- [Written request 1] From the Rameau anniversary passage, repeat the text starting at "2014, as Gina" and ending at "research on Rameau.".
- [Written request 2] According to the Rameau anniversary passage, in which city did French colleagues mark the 1983 tercentennial of his birth?

[Given passage start]

2014, as Gina Rivera reminds us in her posting from November
2014, was the year Jean-Philippe Rameau got his turn in the recent spate of
composer celebrations. The 250th
anniversary of his death spawned a number of musicology conferences in Europe
(though none in the United States that I heard of) in which scholars and
musicians had an opportunity to take stock of the composer/theorist—or more
accurately, to take stock of the state of research on Rameau.
Not that Rameau had not been honored before. In 1983, the tercentennial of his birth,
French colleagues threw a very nice party, by all evidence, in his home city of
Dijon. The collected papers from that
conference still make for informative reading regarding all aspects of his
operatic life: influences upon his
style, sources for his operas, his librettists and collaborators, singers,
performance practice, staging and dance.<1> Tucked
away in a session or two were a few interesting papers on Rameau’s music theory
and aesthetics. But by the apologetic
tone of some of the papers (one, for instance, was entitled, “Rameau et
l’harmonie: comment avoir raison de la
musique?”) it did seem as if
musicologists were still figuring out how Rameau’s activities as
theorist/philosophe fit together with his better known work as a stage
composer.

[Given passage end]
[Entries start]

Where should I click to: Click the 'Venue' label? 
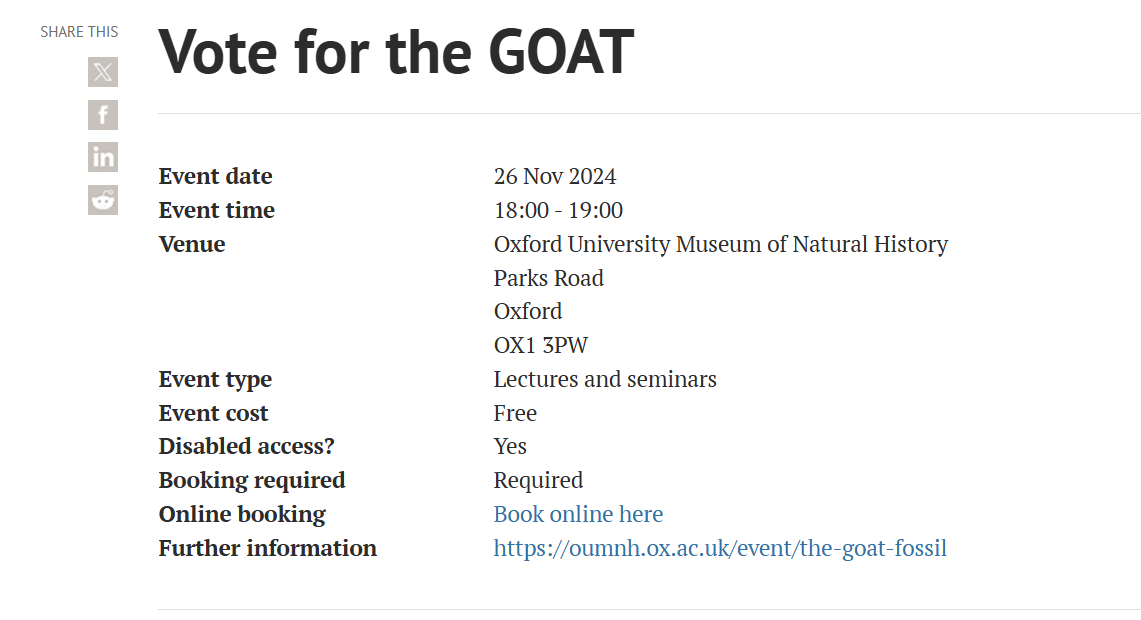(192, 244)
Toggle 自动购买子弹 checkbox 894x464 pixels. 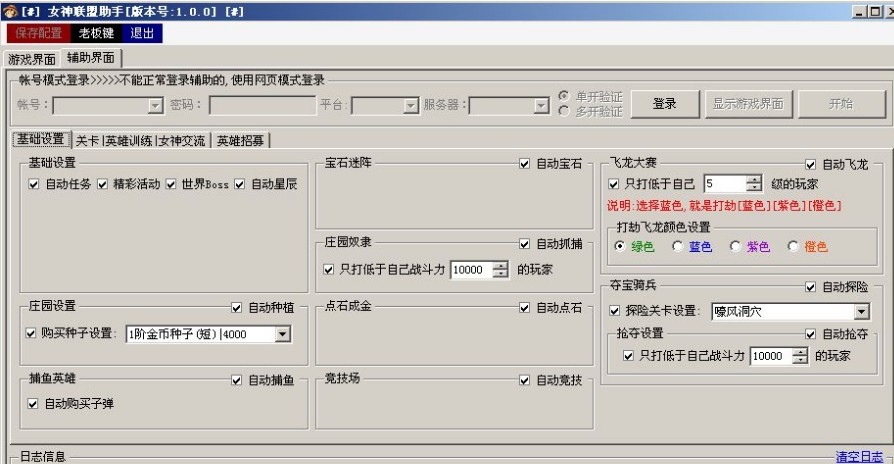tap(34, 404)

[Entries end]
[Entries start]

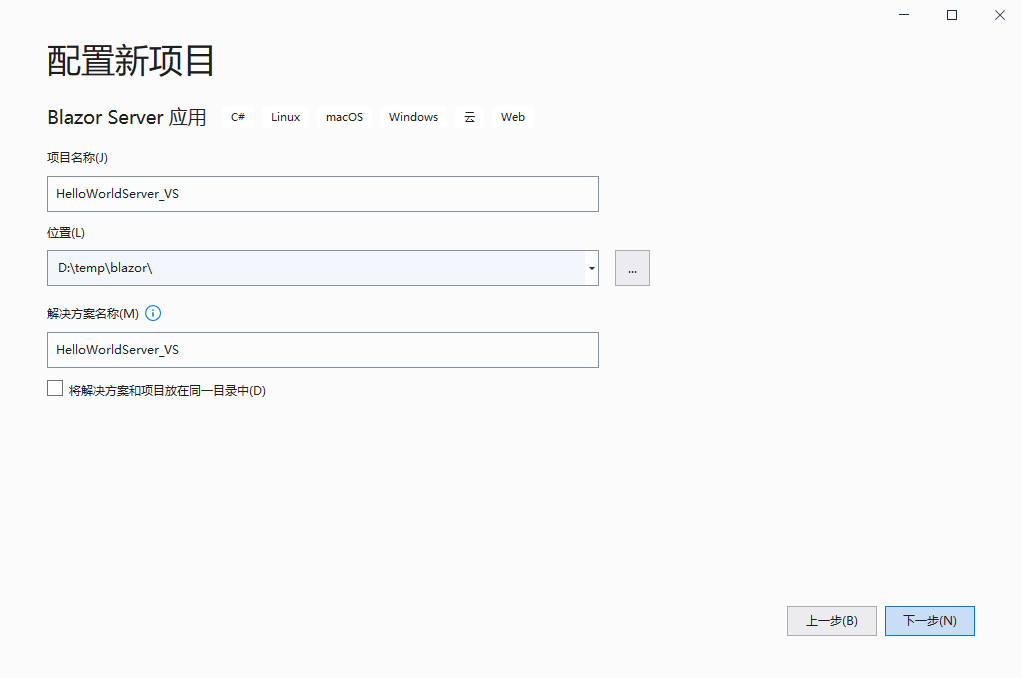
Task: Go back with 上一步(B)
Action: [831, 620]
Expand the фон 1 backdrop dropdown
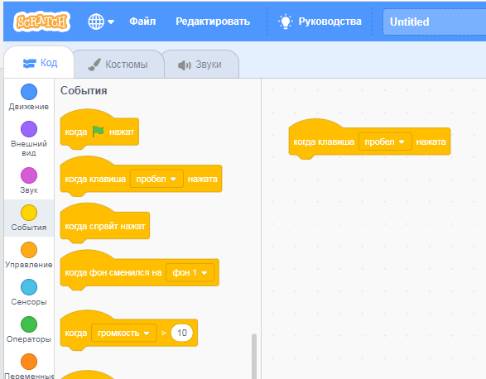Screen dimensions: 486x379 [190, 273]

[Entries end]
[Entries start]

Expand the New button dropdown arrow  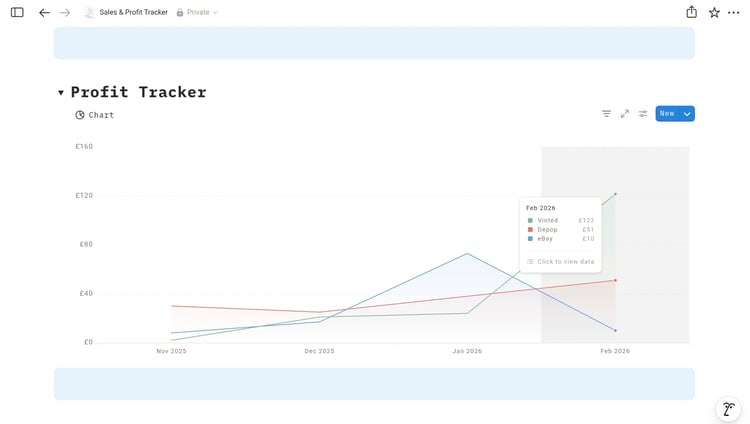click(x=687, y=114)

[Entries end]

- [Full solution 1]
2014, as Gina Rivera reminds us in her posting from November
2014, was the year Jean-Philippe Rameau got his turn in the recent spate of
composer celebrations. The 250th
anniversary of his death spawned a number of musicology conferences in Europe
(though none in the United States that I heard of) in which scholars and
musicians had an opportunity to take stock of the composer/theorist—or more
accurately, to take stock of the state of research on Rameau.

- [Full solution 2] Dijon, Rameau's home city.